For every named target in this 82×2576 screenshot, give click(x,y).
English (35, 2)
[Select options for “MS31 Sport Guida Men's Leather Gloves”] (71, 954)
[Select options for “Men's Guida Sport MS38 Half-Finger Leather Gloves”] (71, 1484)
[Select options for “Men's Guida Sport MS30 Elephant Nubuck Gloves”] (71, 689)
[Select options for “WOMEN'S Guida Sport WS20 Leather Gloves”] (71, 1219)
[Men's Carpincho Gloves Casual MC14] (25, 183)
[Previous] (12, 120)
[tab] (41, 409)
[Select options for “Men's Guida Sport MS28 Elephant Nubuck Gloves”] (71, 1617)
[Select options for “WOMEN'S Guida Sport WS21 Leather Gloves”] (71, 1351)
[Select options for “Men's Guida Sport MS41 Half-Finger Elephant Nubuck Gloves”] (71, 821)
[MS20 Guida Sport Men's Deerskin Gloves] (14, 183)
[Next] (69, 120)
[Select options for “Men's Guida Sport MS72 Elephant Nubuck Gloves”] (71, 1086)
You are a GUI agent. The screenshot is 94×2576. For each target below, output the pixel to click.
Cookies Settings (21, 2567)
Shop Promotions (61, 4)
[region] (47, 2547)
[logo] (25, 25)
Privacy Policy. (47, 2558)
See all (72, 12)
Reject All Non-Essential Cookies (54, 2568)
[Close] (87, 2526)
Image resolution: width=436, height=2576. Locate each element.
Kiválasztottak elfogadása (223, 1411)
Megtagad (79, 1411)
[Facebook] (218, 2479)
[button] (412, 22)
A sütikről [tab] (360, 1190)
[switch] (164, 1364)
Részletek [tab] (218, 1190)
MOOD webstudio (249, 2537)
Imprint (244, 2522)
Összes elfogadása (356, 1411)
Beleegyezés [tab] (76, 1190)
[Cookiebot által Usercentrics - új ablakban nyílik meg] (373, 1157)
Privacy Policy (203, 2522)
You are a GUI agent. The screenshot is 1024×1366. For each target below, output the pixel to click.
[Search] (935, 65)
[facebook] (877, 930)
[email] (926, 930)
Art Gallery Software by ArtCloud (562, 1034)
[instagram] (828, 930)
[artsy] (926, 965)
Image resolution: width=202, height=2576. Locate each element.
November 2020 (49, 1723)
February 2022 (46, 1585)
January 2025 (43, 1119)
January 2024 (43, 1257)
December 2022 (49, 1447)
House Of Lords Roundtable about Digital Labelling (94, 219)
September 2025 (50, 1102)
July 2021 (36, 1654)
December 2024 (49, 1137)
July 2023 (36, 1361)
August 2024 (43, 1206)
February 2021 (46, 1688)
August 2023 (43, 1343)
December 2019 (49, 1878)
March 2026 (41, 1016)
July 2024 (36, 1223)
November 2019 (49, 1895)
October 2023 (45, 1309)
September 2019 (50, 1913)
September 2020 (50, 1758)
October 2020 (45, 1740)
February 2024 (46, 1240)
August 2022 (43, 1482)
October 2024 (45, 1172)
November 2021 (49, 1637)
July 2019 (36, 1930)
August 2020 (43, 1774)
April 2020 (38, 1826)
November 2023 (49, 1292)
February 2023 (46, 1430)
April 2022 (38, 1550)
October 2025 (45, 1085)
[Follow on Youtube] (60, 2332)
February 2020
==================================================
## WHAT YOU SHOULD DO
Each line from the one with "February 2023 (46, 1430)" through the last line of the material is to be retyped exactly, and no other line is.

## RESPONSE BOX
February 2023 (46, 1430)
April 2022 (38, 1550)
October 2025 (45, 1085)
[Follow on Youtube] (60, 2332)
February 2020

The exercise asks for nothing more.